Records to process
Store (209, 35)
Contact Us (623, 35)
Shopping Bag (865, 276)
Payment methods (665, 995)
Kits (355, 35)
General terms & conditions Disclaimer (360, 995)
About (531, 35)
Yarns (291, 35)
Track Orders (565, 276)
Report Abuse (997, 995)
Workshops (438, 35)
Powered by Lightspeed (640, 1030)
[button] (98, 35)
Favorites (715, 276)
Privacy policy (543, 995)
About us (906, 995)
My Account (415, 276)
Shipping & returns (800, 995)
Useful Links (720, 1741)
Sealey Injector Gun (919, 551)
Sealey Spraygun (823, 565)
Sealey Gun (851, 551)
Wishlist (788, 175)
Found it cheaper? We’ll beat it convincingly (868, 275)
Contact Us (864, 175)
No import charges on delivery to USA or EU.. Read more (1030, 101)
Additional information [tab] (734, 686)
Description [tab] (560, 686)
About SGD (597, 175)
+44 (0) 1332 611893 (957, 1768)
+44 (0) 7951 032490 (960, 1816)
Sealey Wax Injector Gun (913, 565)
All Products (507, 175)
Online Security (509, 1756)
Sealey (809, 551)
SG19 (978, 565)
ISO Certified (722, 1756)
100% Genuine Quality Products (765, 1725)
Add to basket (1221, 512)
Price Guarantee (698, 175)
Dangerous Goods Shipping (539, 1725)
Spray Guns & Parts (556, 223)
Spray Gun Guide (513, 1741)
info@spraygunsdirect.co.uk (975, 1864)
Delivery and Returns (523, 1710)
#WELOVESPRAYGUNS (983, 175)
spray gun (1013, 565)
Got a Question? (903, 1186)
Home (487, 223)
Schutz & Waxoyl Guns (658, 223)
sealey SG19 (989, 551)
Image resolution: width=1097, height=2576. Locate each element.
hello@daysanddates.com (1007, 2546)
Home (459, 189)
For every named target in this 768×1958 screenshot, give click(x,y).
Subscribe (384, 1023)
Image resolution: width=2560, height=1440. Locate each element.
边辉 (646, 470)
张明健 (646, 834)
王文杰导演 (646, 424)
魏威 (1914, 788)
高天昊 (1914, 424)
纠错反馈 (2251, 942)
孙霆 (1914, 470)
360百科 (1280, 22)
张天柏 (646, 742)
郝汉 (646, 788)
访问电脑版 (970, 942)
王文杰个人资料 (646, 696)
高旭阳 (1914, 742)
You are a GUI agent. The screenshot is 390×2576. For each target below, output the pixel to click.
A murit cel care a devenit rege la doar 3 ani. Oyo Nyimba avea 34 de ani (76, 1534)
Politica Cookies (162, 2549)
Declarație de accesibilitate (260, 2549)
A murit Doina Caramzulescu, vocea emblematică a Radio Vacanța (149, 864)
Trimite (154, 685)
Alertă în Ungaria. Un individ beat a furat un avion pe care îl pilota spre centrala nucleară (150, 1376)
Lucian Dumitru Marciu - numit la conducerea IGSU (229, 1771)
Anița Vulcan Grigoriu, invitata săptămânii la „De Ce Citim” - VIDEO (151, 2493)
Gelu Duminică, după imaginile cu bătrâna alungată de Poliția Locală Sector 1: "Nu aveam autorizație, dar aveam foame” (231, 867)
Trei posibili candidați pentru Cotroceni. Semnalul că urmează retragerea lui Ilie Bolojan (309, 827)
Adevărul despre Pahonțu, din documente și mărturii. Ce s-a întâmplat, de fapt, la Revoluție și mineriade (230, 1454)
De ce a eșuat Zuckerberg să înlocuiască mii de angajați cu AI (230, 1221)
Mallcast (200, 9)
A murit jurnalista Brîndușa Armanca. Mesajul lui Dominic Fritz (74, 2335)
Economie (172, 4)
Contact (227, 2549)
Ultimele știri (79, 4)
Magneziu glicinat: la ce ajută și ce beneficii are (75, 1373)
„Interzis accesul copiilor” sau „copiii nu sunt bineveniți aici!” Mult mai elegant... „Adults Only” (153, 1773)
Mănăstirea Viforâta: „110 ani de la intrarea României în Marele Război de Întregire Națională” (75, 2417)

The problem
When answering, write out each of the lines above exactly as given.

Your solution
Store (209, 35)
Contact Us (623, 35)
Shopping Bag (865, 276)
Payment methods (665, 995)
Kits (355, 35)
General terms & conditions Disclaimer (360, 995)
About (531, 35)
Yarns (291, 35)
Track Orders (565, 276)
Report Abuse (997, 995)
Workshops (438, 35)
Powered by Lightspeed (640, 1030)
[button] (98, 35)
Favorites (715, 276)
Privacy policy (543, 995)
About us (906, 995)
My Account (415, 276)
Shipping & returns (800, 995)
Useful Links (720, 1741)
Sealey Injector Gun (919, 551)
Sealey Spraygun (823, 565)
Sealey Gun (851, 551)
Wishlist (788, 175)
Found it cheaper? We’ll beat it convincingly (868, 275)
Contact Us (864, 175)
No import charges on delivery to USA or EU.. Read more (1030, 101)
Additional information [tab] (734, 686)
Description [tab] (560, 686)
About SGD (597, 175)
+44 (0) 1332 611893 (957, 1768)
+44 (0) 7951 032490 (960, 1816)
Sealey Wax Injector Gun (913, 565)
All Products (507, 175)
Online Security (509, 1756)
Sealey (809, 551)
SG19 (978, 565)
ISO Certified (722, 1756)
100% Genuine Quality Products (765, 1725)
Add to basket (1221, 512)
Price Guarantee (698, 175)
Dangerous Goods Shipping (539, 1725)
Spray Guns & Parts (556, 223)
Spray Gun Guide (513, 1741)
info@spraygunsdirect.co.uk (975, 1864)
Delivery and Returns (523, 1710)
#WELOVESPRAYGUNS (983, 175)
spray gun (1013, 565)
Got a Question? (903, 1186)
Home (487, 223)
Schutz & Waxoyl Guns (658, 223)
sealey SG19 (989, 551)
Image resolution: width=1097, height=2576. Locate each element.
hello@daysanddates.com (1007, 2546)
Home (459, 189)
For every named target in this 768×1958 screenshot, give click(x,y).
Subscribe (384, 1023)
Image resolution: width=2560, height=1440. Locate each element.
边辉 (646, 470)
张明健 (646, 834)
王文杰导演 (646, 424)
魏威 (1914, 788)
高天昊 (1914, 424)
纠错反馈 (2251, 942)
孙霆 (1914, 470)
360百科 (1280, 22)
张天柏 (646, 742)
郝汉 (646, 788)
访问电脑版 (970, 942)
王文杰个人资料 (646, 696)
高旭阳 (1914, 742)
You are a GUI agent. The screenshot is 390×2576. For each target below, output the pixel to click.
A murit cel care a devenit rege la doar 3 ani. Oyo Nyimba avea 34 de ani (76, 1534)
Politica Cookies (162, 2549)
Declarație de accesibilitate (260, 2549)
A murit Doina Caramzulescu, vocea emblematică a Radio Vacanța (149, 864)
Trimite (154, 685)
Alertă în Ungaria. Un individ beat a furat un avion pe care îl pilota spre centrala nucleară (150, 1376)
Lucian Dumitru Marciu - numit la conducerea IGSU (229, 1771)
Anița Vulcan Grigoriu, invitata săptămânii la „De Ce Citim” - VIDEO (151, 2493)
Gelu Duminică, după imaginile cu bătrâna alungată de Poliția Locală Sector 1: "Nu aveam autorizație, dar aveam foame” (231, 867)
Trei posibili candidați pentru Cotroceni. Semnalul că urmează retragerea lui Ilie Bolojan (309, 827)
Adevărul despre Pahonțu, din documente și mărturii. Ce s-a întâmplat, de fapt, la Revoluție și mineriade (230, 1454)
De ce a eșuat Zuckerberg să înlocuiască mii de angajați cu AI (230, 1221)
Mallcast (200, 9)
A murit jurnalista Brîndușa Armanca. Mesajul lui Dominic Fritz (74, 2335)
Economie (172, 4)
Contact (227, 2549)
Ultimele știri (79, 4)
Magneziu glicinat: la ce ajută și ce beneficii are (75, 1373)
„Interzis accesul copiilor” sau „copiii nu sunt bineveniți aici!” Mult mai elegant... „Adults Only” (153, 1773)
Mănăstirea Viforâta: „110 ani de la intrarea României în Marele Război de Întregire Națională” (75, 2417)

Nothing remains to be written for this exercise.